Rijen uit een screen-groundingdataset
▼▼▼
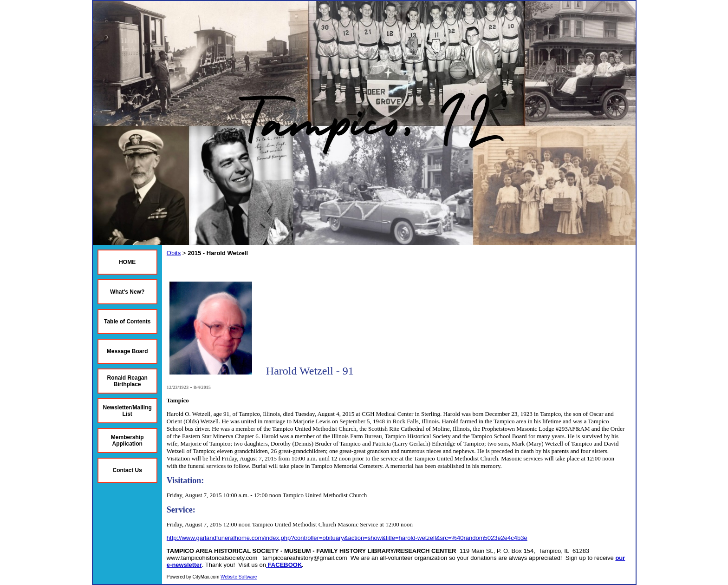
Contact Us (127, 470)
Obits (174, 253)
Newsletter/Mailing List (127, 411)
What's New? (127, 292)
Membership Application (127, 440)
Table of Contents (127, 322)
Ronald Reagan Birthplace (127, 381)
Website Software (239, 577)
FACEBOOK (285, 565)
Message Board (127, 351)
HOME (127, 262)
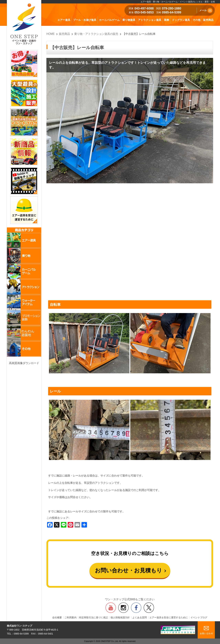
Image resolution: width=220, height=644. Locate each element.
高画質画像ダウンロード (24, 363)
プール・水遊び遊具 (85, 20)
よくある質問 (139, 617)
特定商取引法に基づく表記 (94, 617)
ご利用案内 (70, 617)
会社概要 (57, 617)
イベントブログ (199, 617)
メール (206, 10)
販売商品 (208, 20)
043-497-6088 (144, 8)
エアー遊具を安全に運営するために (169, 617)
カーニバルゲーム (109, 20)
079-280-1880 (171, 8)
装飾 (166, 20)
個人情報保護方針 (120, 617)
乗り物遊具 (129, 20)
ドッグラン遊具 (181, 20)
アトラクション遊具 (149, 20)
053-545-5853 (144, 12)
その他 (196, 20)
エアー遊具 (64, 20)
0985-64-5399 (171, 12)
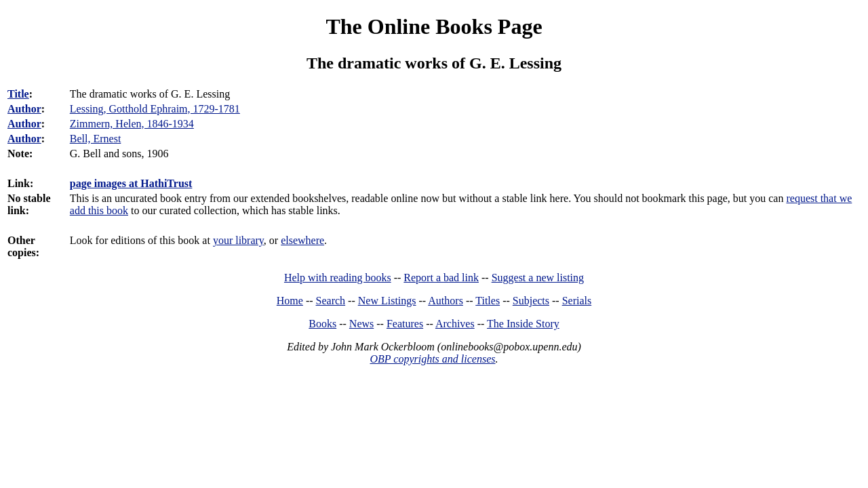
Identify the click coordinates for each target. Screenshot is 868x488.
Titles (488, 300)
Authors (446, 300)
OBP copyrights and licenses (432, 359)
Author (24, 108)
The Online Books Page (433, 26)
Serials (577, 300)
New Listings (387, 300)
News (361, 323)
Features (405, 323)
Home (290, 300)
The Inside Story (523, 323)
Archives (455, 323)
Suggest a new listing (538, 277)
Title (18, 94)
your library (238, 240)
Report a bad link (441, 277)
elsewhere (302, 240)
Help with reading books (338, 277)
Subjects (531, 300)
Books (322, 323)
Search (331, 300)
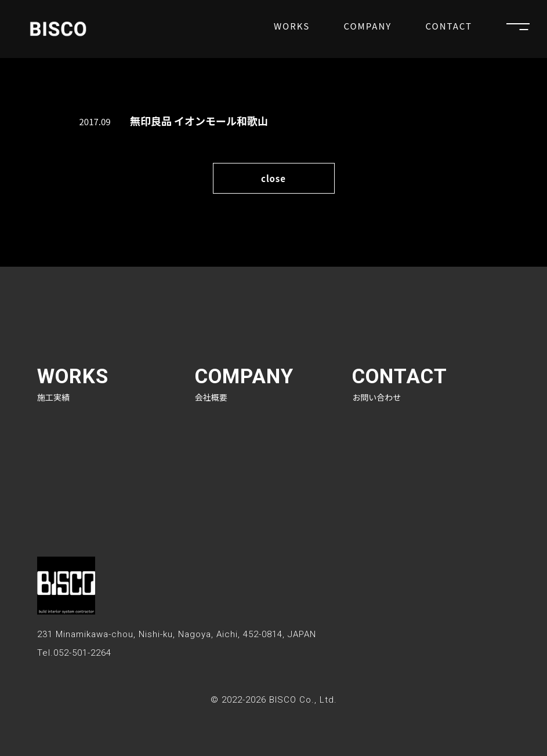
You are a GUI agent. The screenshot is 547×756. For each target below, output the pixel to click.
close (273, 178)
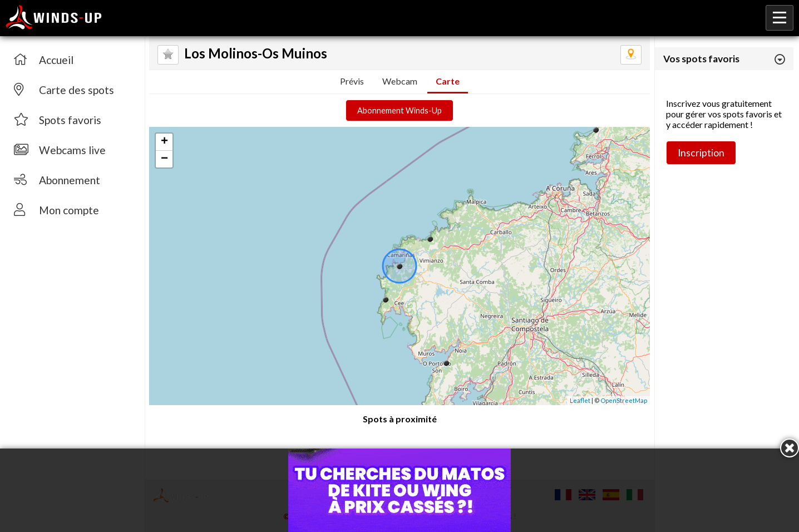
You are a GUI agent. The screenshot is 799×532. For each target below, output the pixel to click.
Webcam (400, 81)
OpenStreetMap (624, 400)
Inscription (701, 152)
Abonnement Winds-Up (400, 110)
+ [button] (164, 142)
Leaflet (580, 400)
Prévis (352, 81)
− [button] (164, 159)
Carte (447, 81)
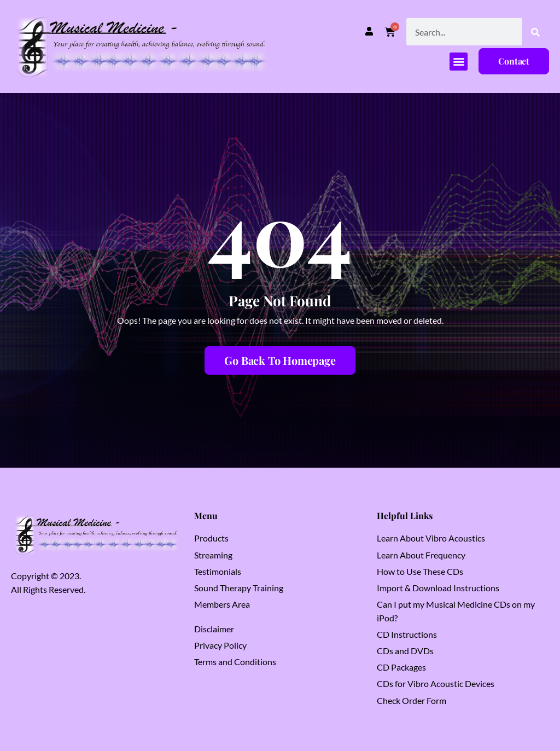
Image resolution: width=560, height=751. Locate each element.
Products (211, 538)
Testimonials (218, 571)
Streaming (213, 555)
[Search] (535, 32)
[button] (458, 61)
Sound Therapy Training (238, 587)
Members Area (222, 604)
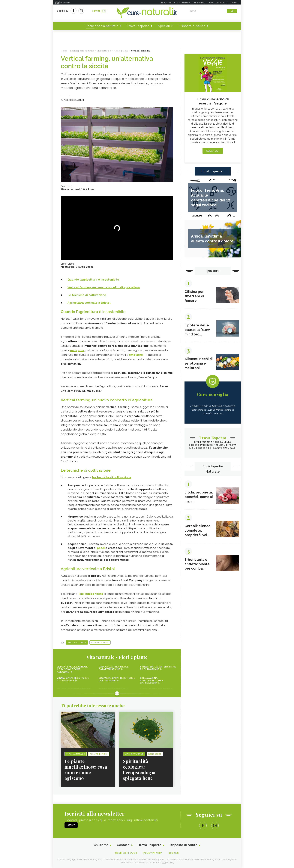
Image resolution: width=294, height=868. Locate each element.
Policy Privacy (153, 853)
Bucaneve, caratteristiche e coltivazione (117, 679)
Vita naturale (77, 643)
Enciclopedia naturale (102, 26)
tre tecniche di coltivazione (111, 477)
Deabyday (166, 3)
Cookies (174, 853)
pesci (101, 548)
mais (73, 350)
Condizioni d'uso (126, 853)
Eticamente (199, 3)
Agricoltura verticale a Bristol (89, 303)
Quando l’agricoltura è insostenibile (93, 280)
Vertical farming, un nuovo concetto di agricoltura (104, 287)
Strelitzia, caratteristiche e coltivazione (158, 668)
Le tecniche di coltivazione (87, 295)
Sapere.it (235, 3)
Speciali (164, 26)
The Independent (90, 594)
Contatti (123, 845)
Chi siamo (101, 845)
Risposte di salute (192, 26)
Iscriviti (99, 11)
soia (81, 350)
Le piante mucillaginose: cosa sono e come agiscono (72, 670)
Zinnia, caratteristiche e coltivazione (73, 679)
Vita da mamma (182, 3)
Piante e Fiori (100, 643)
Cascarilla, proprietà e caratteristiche (113, 668)
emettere (136, 355)
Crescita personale (218, 3)
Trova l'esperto (138, 26)
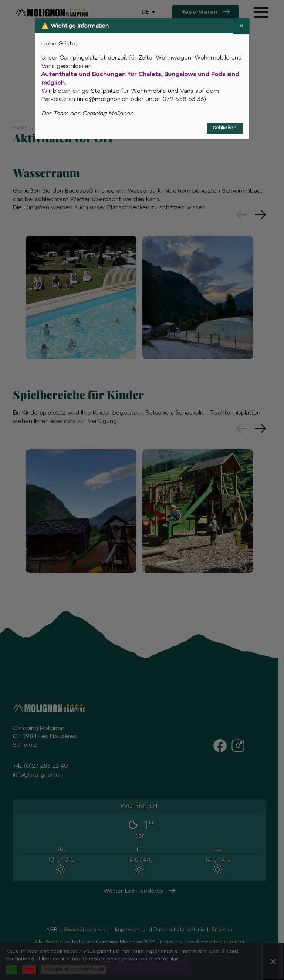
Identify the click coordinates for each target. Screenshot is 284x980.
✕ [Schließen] (241, 26)
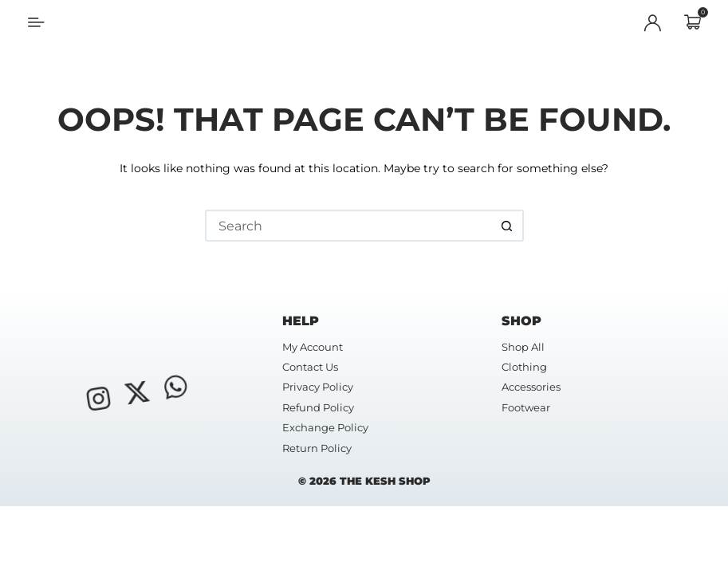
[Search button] (508, 226)
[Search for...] (348, 226)
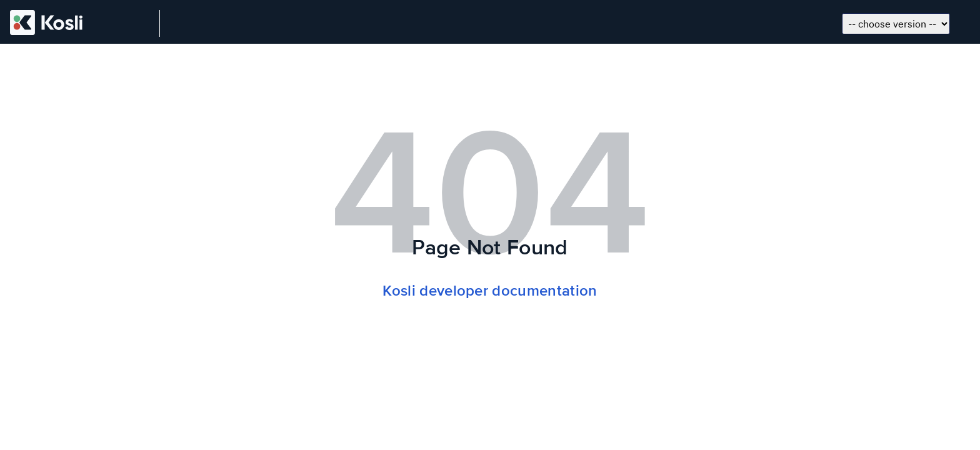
▲▲▲
* _Opdrachtomschrijving_: Herschrijf alle items hierboven zonder de afbeeldingen en vervang daarbij elk voorkomen van "Image resolution" door "Image size". De rest blijft ongewijzigd.

* _Antwoord_:
Contact Us (127, 470)
Obits (174, 253)
Newsletter/Mailing List (127, 411)
What's New? (127, 292)
Membership Application (127, 440)
Table of Contents (127, 322)
Ronald Reagan Birthplace (127, 381)
Website Software (239, 577)
FACEBOOK (285, 565)
Message Board (127, 351)
HOME (127, 262)
Image size: width=220, height=644. Locate each element.
高画質画像ダウンロード (24, 363)
プール・水遊び遊具 (85, 20)
よくある質問 (139, 617)
特定商取引法に基づく表記 (94, 617)
ご利用案内 (70, 617)
会社概要 (57, 617)
イベントブログ (199, 617)
メール (206, 10)
販売商品 (208, 20)
043-497-6088 (144, 8)
エアー遊具を安全に運営するために (169, 617)
カーニバルゲーム (109, 20)
079-280-1880 (171, 8)
装飾 (166, 20)
個人情報保護方針 (120, 617)
乗り物遊具 (129, 20)
ドッグラン遊具 (181, 20)
アトラクション遊具 (149, 20)
053-545-5853 (144, 12)
その他 (196, 20)
エアー遊具 (64, 20)
0985-64-5399 (171, 12)
Identify the click coordinates for each target. Screenshot is 868x488.
Titles (488, 300)
Authors (446, 300)
OBP copyrights and licenses (432, 359)
Author (24, 108)
The Online Books Page (433, 26)
Serials (577, 300)
New Listings (387, 300)
News (361, 323)
Features (405, 323)
Home (290, 300)
The Inside Story (523, 323)
Archives (455, 323)
Suggest a new listing (538, 277)
Title (18, 94)
your library (238, 240)
Report a bad link (441, 277)
elsewhere (302, 240)
Help with reading books (338, 277)
Subjects (531, 300)
Books (322, 323)
Search (331, 300)
You are a GUI agent. The screenshot is 547×756. For each target below, output the pixel to click.
close (273, 178)
You are a GUI agent. The screenshot is 799×532. For each target below, output the pixel to click.
Webcam (400, 81)
OpenStreetMap (624, 400)
Inscription (701, 152)
Abonnement Winds-Up (400, 110)
+ [button] (164, 142)
Leaflet (580, 400)
Prévis (352, 81)
− [button] (164, 159)
Carte (447, 81)
Image size: width=560, height=751. Locate each element.
Products (211, 538)
Testimonials (218, 571)
Streaming (213, 555)
[Search] (535, 32)
[button] (458, 61)
Sound Therapy Training (238, 587)
Members Area (222, 604)
Image size: width=294, height=868. Locate each element.
Policy Privacy (153, 853)
Bucaneve, caratteristiche e coltivazione (117, 679)
Vita naturale (77, 643)
Enciclopedia naturale (102, 26)
tre tecniche di coltivazione (111, 477)
Deabyday (166, 3)
Cookies (174, 853)
pesci (101, 548)
mais (73, 350)
Condizioni d'uso (126, 853)
Eticamente (199, 3)
Agricoltura verticale a Bristol (89, 303)
Quando l’agricoltura è insostenibile (93, 280)
Vertical farming, un nuovo concetto di agricoltura (104, 287)
Strelitzia, caratteristiche e coltivazione (158, 668)
Le tecniche di coltivazione (87, 295)
Sapere.it (235, 3)
Speciali (164, 26)
The Independent (90, 594)
Contatti (123, 845)
Chi siamo (101, 845)
Risposte di salute (192, 26)
Iscriviti (99, 11)
soia (81, 350)
Le piante mucillaginose: cosa sono e come agiscono (72, 670)
Zinnia, caratteristiche e coltivazione (73, 679)
Vita da mamma (182, 3)
Piante e Fiori (100, 643)
Cascarilla, proprietà e caratteristiche (113, 668)
emettere (136, 355)
Crescita personale (218, 3)
Trova l'esperto (138, 26)
Identify the click coordinates for each target. Screenshot is 284x980.
✕ [Schließen] (241, 26)
[Search button] (508, 226)
[Search for...] (348, 226)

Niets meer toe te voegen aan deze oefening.